Whatever may be the truth of that statement, Mr. Karnad should have kept his opinion to himself, since Rabindranath Tagore belongs to a bygone era and cannot respond to that statement or defend himself against it.
Besides, Tagore was a prominent, national figure whose voice was heard and respected in colonial India as an expression of freedom and self-respect.
In many ways, he played a pioneering role in modernizing Indian literature and presenting it to the world with certain dignity and as the expression of a unique tradition.
He experimented with many art forms, including painting, to express his creativity. We cannot expect him to be a master of all and cannot disrespect him for not being so.
The conditions and circumstances in which he lived and worked were entirely different, and it is difficult to assess his work and contribution according to the present-day standards.
In the last hundred years, with the advances in technology Indian theater underwent many improvements, from sound and lighting to the way the stage is set or decorated.
Indian playwrights, directors, artists and technicians have to compete now with television and movies to draw audience and hold their attention. Naturally, they have to stand up to these challenges or lose patrons.
Tagore was a visionary and an idealist. As an artist, he had the luxury to give a free rein to his imagination and inject into his work certain otherness, idealism or an ethereal aura.
He also loved the country and never forgot his roots. Through his writings and works of art, he reflected most humanely and realistically the ethos of an oppressed nation in varied colors according to his own perceptions and background.
it is inappropriate to make impudent comments in retrospect about a person of such eminence when he is viewed by a whole nation as a source of inspiration and a role model.

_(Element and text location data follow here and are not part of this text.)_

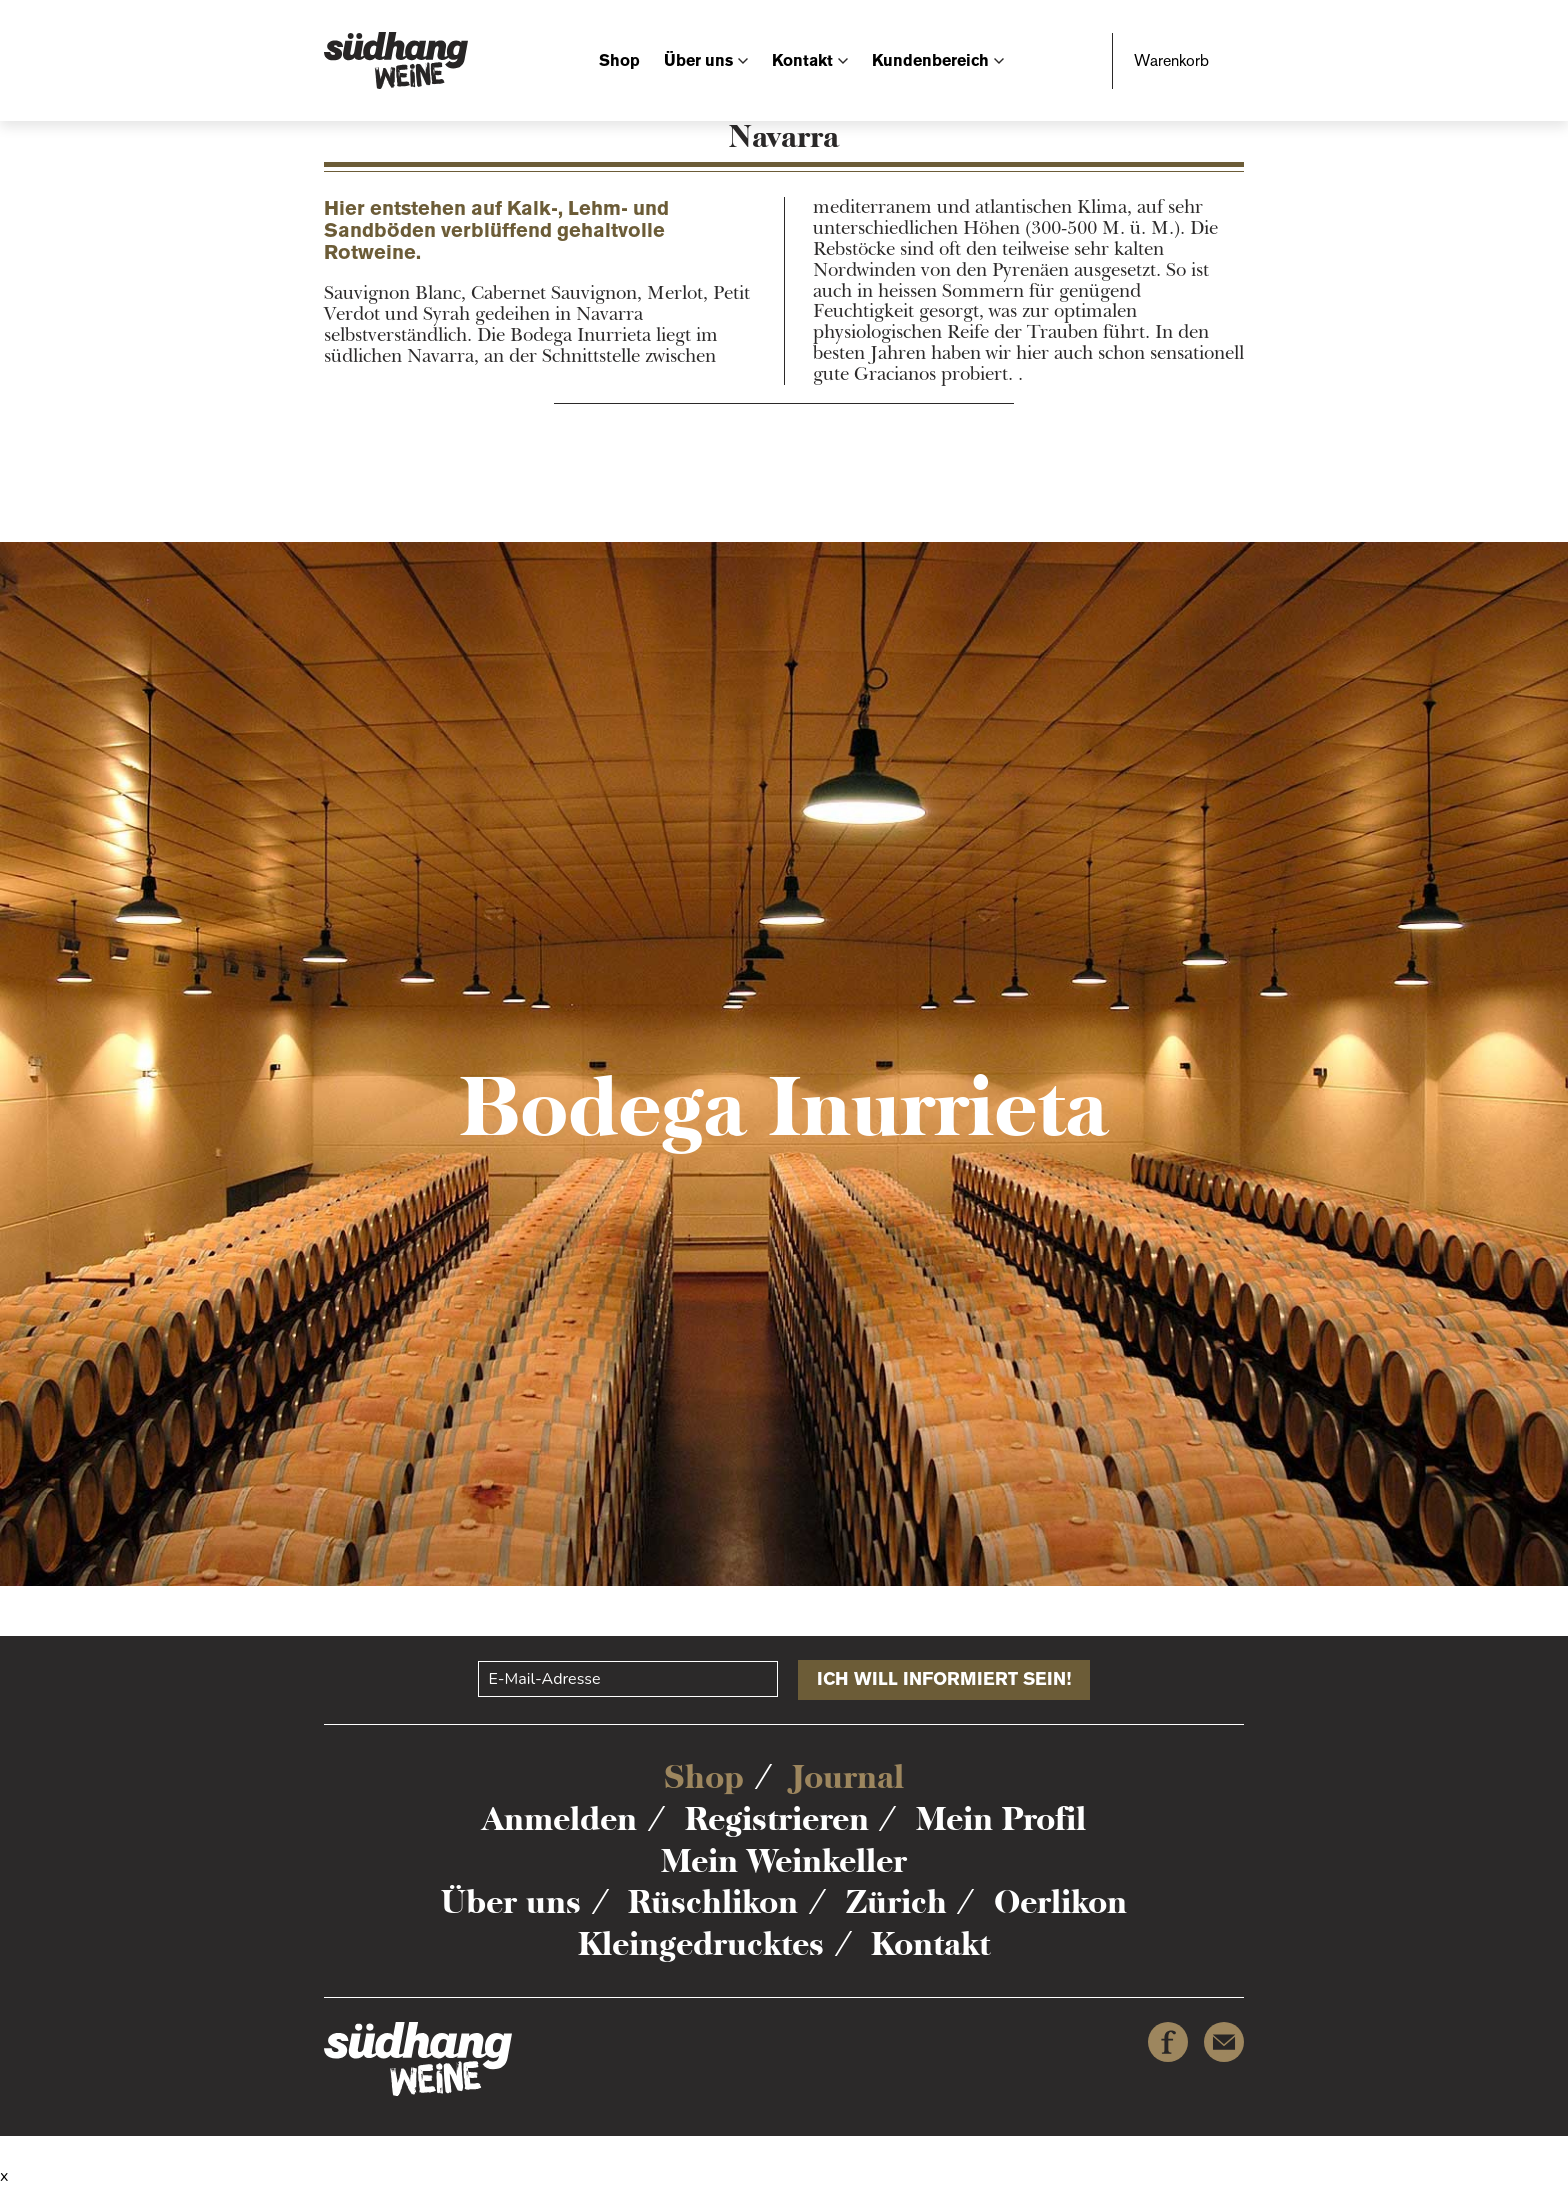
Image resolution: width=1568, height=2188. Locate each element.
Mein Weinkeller (784, 1861)
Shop (619, 60)
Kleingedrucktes (701, 1944)
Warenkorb (1171, 60)
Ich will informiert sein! (944, 1679)
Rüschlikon (713, 1902)
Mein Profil (1001, 1819)
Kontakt (802, 60)
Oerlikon (1060, 1902)
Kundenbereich (930, 60)
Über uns (698, 60)
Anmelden (559, 1819)
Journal (848, 1777)
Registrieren (777, 1819)
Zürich (896, 1902)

So far in the history of India, Rabindranath Tagore has been the only writer who won the Nobel Prize for Literature. More than a hundred years passed since then, and no one else earned that distinction in a country of a billion and quarter people. It is no small achievement.
He was also versatile character and a person of varied talents, who combined in himself sublime sensitivity to the life and conditions of his times as well as respect for the heritage of the country and its ancient wisdom.
There is no other poet in the history of the world, whose poems have been selected as the national anthems for two nations namely India and Bangladesh.